> [Directions]:
A - In the Transitland Datastore README, what does every entity have?
B - Repeat the Transitland Datastore README starting with "Repository files navigation" and going on through "How it Works.".
C - Write the next part of the Transitland Datastore README, picking up after its last line.

> [Document text]:
■ ■ ■ ■ ■ ■ ■

Skip to content

pietercolpaert/transitland-datastore

 
 

Repository files navigation

Circle CI Dependency Status

Transitland Datastore

A community-run and -edited timetable and map of public transit service around the world.

Integrates with the Transitland Feed Registry.

Behind the scenes: a Ruby on Rails web service (backed by Postgres/PostGIS), along with an asynchronous Sidekiq queue (backed by Resque) that runs Ruby and Python data-ingestion libraries.

For more information about the overall process, see Transitland: How it Works.

Data Model

Every entity has a globally unique Onestop ID. Entities include:

  • Feed
  • Operator
  • Stop
  • Route

The Datastore uses changesets to track additions/edits/removals of entities.

Entities are associated with each other using relationship managers:

Entities also include any number of identifiers.

For a complete visualization of the Datastore's data model, see doc/data-model.svg

To Develop Locally

  1. We'll assume you already have Ruby 2.0+ and Python 2.7 interpreters available on your system.

■ ■ ■ ■ ■ ■ ■

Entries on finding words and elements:
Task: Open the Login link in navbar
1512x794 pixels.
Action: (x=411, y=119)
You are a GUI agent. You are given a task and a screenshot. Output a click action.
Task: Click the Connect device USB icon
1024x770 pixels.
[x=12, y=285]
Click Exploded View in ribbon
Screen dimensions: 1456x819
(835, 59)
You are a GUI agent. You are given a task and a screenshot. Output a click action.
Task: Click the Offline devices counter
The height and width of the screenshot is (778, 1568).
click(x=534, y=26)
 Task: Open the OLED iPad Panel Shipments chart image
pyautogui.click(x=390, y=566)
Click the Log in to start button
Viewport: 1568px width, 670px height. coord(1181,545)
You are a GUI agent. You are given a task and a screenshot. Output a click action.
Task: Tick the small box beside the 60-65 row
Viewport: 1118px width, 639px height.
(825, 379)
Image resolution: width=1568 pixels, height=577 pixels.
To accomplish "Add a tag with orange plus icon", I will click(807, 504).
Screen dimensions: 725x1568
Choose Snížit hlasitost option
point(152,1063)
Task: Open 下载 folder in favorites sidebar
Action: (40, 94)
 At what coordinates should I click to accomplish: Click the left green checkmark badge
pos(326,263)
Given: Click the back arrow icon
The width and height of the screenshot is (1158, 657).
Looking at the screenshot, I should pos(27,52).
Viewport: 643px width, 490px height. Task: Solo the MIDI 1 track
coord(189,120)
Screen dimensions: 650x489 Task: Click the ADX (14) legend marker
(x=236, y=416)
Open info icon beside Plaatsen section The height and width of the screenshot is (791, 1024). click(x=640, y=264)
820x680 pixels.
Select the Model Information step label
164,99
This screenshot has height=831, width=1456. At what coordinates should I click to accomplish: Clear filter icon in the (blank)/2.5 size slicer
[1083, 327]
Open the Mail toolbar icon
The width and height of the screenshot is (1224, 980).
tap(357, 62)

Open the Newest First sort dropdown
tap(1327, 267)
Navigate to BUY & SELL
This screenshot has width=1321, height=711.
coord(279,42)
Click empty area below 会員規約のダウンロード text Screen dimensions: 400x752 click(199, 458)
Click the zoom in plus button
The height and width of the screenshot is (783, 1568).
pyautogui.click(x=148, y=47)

■ ■ ■ ■ ■ ■ ■

> [Per-task answers]:
A - Every entity has a globally unique Onestop ID.

B -
Repository files navigation

Circle CI Dependency Status

Transitland Datastore

A community-run and -edited timetable and map of public transit service around the world.

Integrates with the Transitland Feed Registry.

Behind the scenes: a Ruby on Rails web service (backed by Postgres/PostGIS), along with an asynchronous Sidekiq queue (backed by Resque) that runs Ruby and Python data-ingestion libraries.

For more information about the overall process, see Transitland: How it Works.

C -
  2. Install dependencies. Here's how to do it on Mac OS using the Homebrew package manager:

  • brew install postgis Postgres database with the PostGIS extension
  • brew install redis Redis key-value store (used for the Sidekiq async worker queue)
  • optional brew install graphviz Graphviz graph visualization library (used to generate entity-relation diagrams). Only necessary if you'll be adding models and database migrations.
  1. Run the Datastore setup script, which will install Ruby gems, install Python packages, and set your local configuration to default values:

    bin/setup
    
  2. Depending upon your needs, you may need to modify your configuration by editing config/application.yml and config/database.yml.

    Note that any values in config/database.yml can also be overwritten with environment variables---useful if you're running a production server.

    The tokens you specify in config/application.yml will be used for API Authentication.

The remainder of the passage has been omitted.